Succede quindi che gli enti gestori «in quanto accreditati e componenti del sistema dei Lea, essendo chiamati ad applicare le normative regionali, vengono chiamati in giudizio dagli utenti, con richieste di rimborso di rette già pagate, o per rifiuto di pagamento delle quote di compartecipazione “sociale”, ritenute non dovute.
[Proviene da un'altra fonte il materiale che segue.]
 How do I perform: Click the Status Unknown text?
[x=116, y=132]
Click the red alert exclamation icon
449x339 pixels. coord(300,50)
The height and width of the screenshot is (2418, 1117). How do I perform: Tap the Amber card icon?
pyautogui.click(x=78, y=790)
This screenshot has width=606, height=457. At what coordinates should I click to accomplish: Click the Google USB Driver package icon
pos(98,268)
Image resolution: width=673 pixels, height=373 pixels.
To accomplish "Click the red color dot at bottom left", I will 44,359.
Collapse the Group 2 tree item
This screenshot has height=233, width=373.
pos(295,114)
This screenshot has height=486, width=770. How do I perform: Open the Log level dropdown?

I gestori, che non possono rispondere direttamente dell’applicazione di dette normative, subiscono gli immediati effetti economici negativi, cui possono porre rimedio solo attraverso ulteriori azioni legali di recupero nei confronti dei Comuni, delle Aziende Sanitarie Locali o delle Regioni», come hanno scritto le organizzazioni di gestori Aiop, Aris, Ansdipp, Anaste, Airs, Confapi Sanità, Diaconia Valdese, Legacoop sociali e Uripa, Uneba in una lettera aperta chiedendo, per l’ennesima volta, un incontro al ministro della salute Orazio Schillaci, al viceministro delle politiche sociali Maria Teresa Bellucci e al presidente della Conferenza delle Regioni Massimiliano Fedriga affinché si apra un tavolo di confronto per affrontare il nodo che rischia di far saltare il banco dell’assistenza agli anziani in autosufficienti nel nostro Paese.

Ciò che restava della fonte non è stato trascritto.